Tens of millions of people have viewed productions online during lockdown, according to figures reported by organisations including the National Theatre, which says its own streaming figures equate to all three of its spaces being completely filled for 11 years.
Millions have also tuned in to Andrew Lloyd Webber’s musicals and offerings from the Royal Opera House.
Views for the National Theatre at Home YouTube channel, which releases a new production for audiences to watch for free each week, total more than 10 million.
This includes more than six million streams in the UK, two million streams in the USA, 400,000 streams in Australia, more than 300,000 in Canada, and more than 200,000 streams in Russia and Germany, with viewers coming to the channel from more than 160 countries in total.
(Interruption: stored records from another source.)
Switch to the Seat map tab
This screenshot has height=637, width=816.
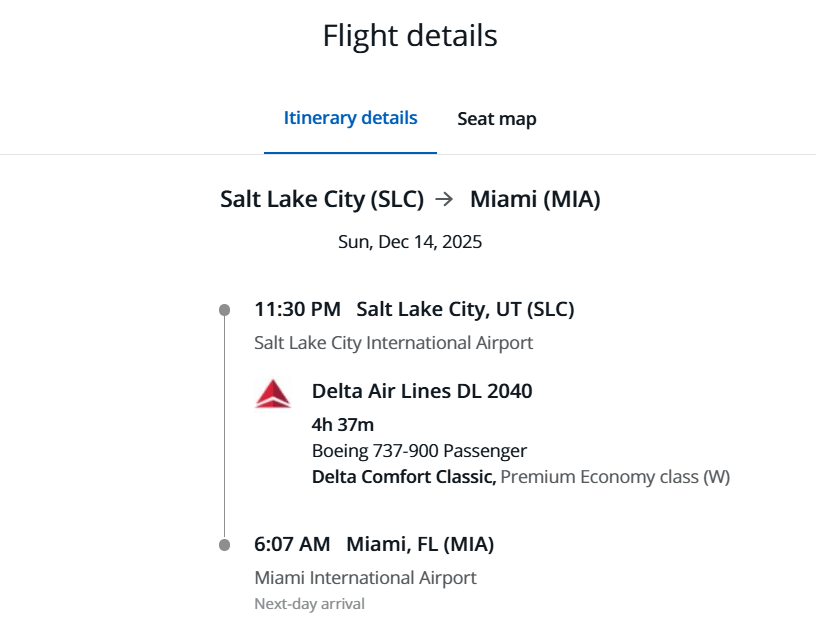(497, 119)
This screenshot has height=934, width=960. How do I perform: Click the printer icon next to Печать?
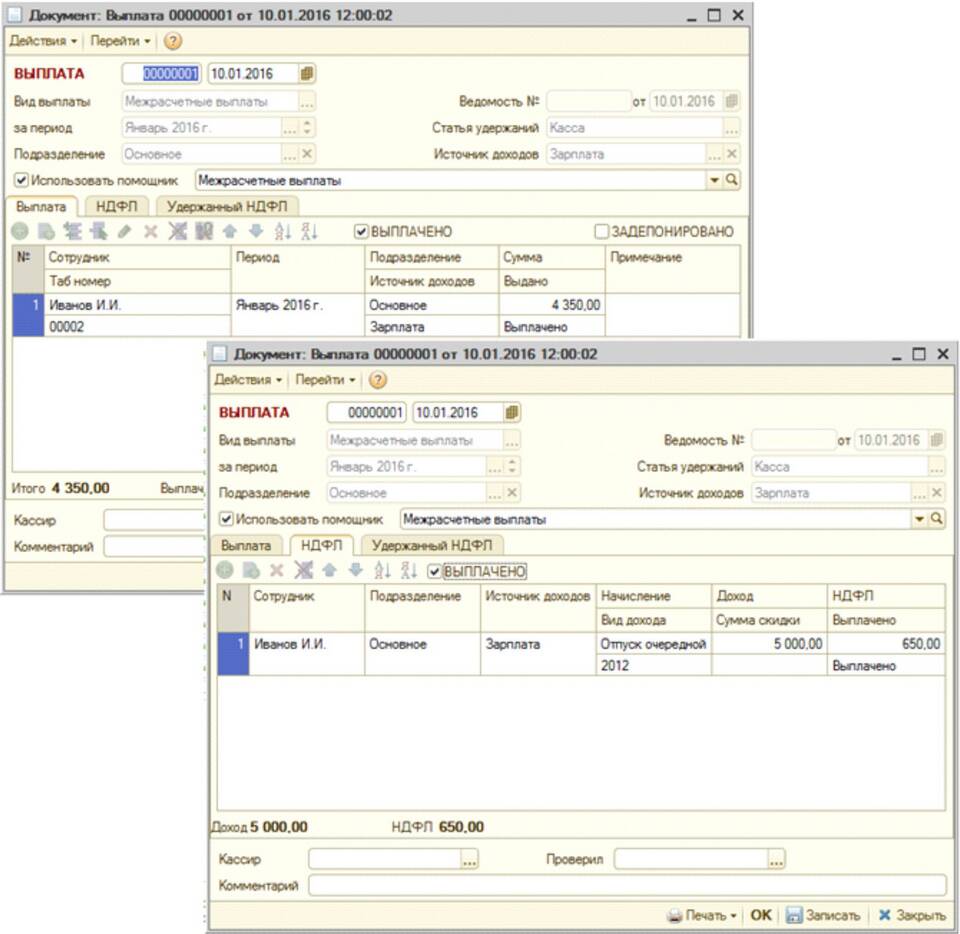click(x=675, y=915)
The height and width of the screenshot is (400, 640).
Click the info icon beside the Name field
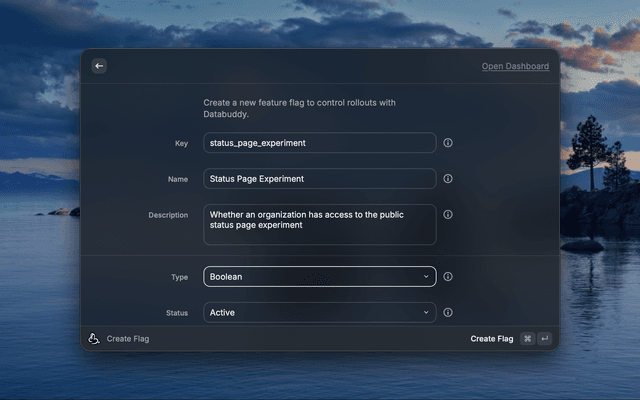click(x=448, y=179)
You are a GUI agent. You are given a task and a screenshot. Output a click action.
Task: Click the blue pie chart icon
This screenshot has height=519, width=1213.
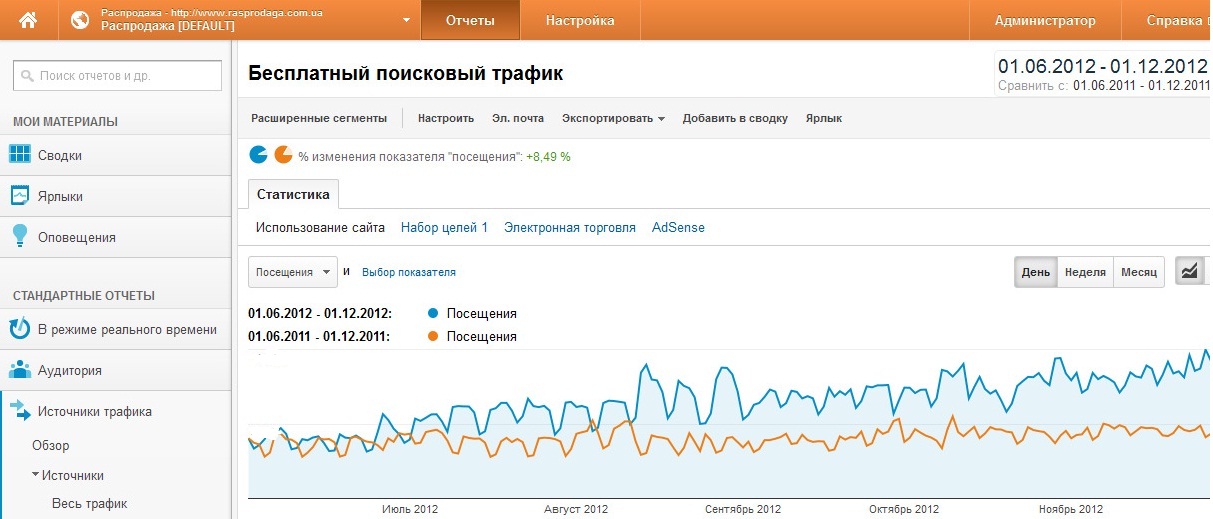pyautogui.click(x=258, y=155)
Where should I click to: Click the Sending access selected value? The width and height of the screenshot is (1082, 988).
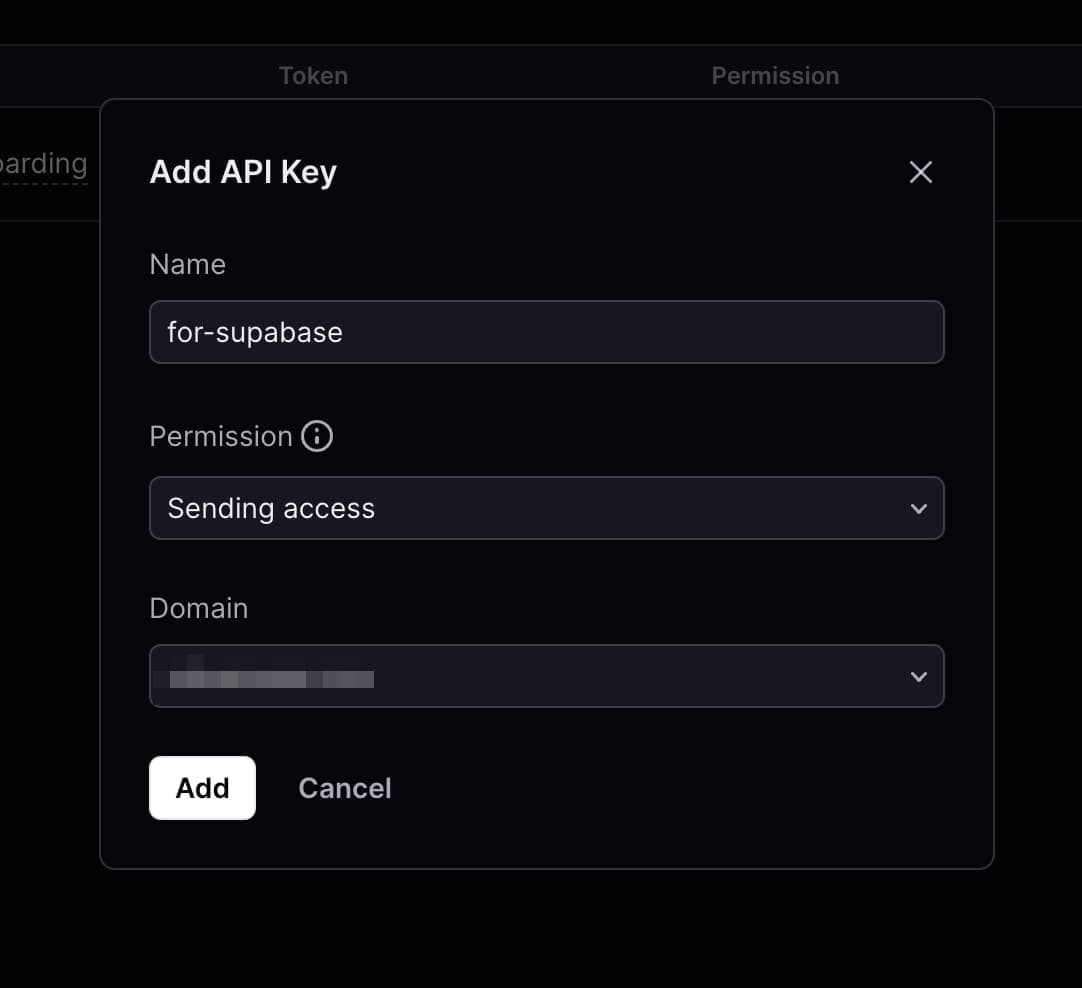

One Man, Two Guvnors was the most popular stream, which was watched by 217,000 people at once.
The NT said that more than 40% of its channel’s viewers were under 35, 21% used subtitles, and more than 65,000 viewed the audio-described version of Twelfth Night.
Lisa Burger, executive director and joint chief executive, said: "More than 10 million people have now viewed productions as part of National Theatre at Home since we launched at the start of April. While theatres across the world remain closed, we’re pleased that we can continue to bring the best of British theatre directly into people’s homes every Thursday evening.”
The streaming of Andrew Lloyd Webber’s The Phantom of the Opera, meanwhile, was watched by 12.7 million on YouTube channel The Show Must Go On!.
A spokesman said the channel has 1.27 million subscribers and has so far raised more than £541,000 for charities through donations.
The Royal Opera House reports 5.5 million views of shows it has streamed on Friday evenings.
The most popular of these was The Metamorphosis, with one million views - which chief executive Alex Beard described as "astonishing".
Beard said: "During times of adversity we need the arts more than ever to inspire us and speak to the heart of our shared experience.
"It is heartening to see so many people discover and enjoy the transformative power of music and dance through our #OurHouseToYourHouse programme of free live performances, musical masterclasses and cultural highlights."
Cirque du Soleil has also reported 45 million views of its YouTube channel CirqueConnect Hub, which was launched in March to feature performances by the company.
The Royal Shakespeare Company has also reported a "significant increase" in the number of people making use of its online educational materials for young people.
This includes a ’live lesson’ of Macbeth directed by Polly Findlay and featuring Christopher Eccleston, which received more than 23,000 views, as well as more than 160,000 users accessing the RSC’s daily BBC Bitesize Shakespeare lessons for year 10 students.
Jacqui O’Hanlon, director of education at the Royal Shakespeare Company, said: “Every year, RSC Education reaches more than 500,000 young people who experience, first-hand, the extraordinary power of Shakespeare’s language in their school and the local community.
"As children and parents across the UK adjust to their new ‘virtual classrooms’, this gives us a new challenge and opportunity to extend our support and to work with artists from the RSC’s performance history.”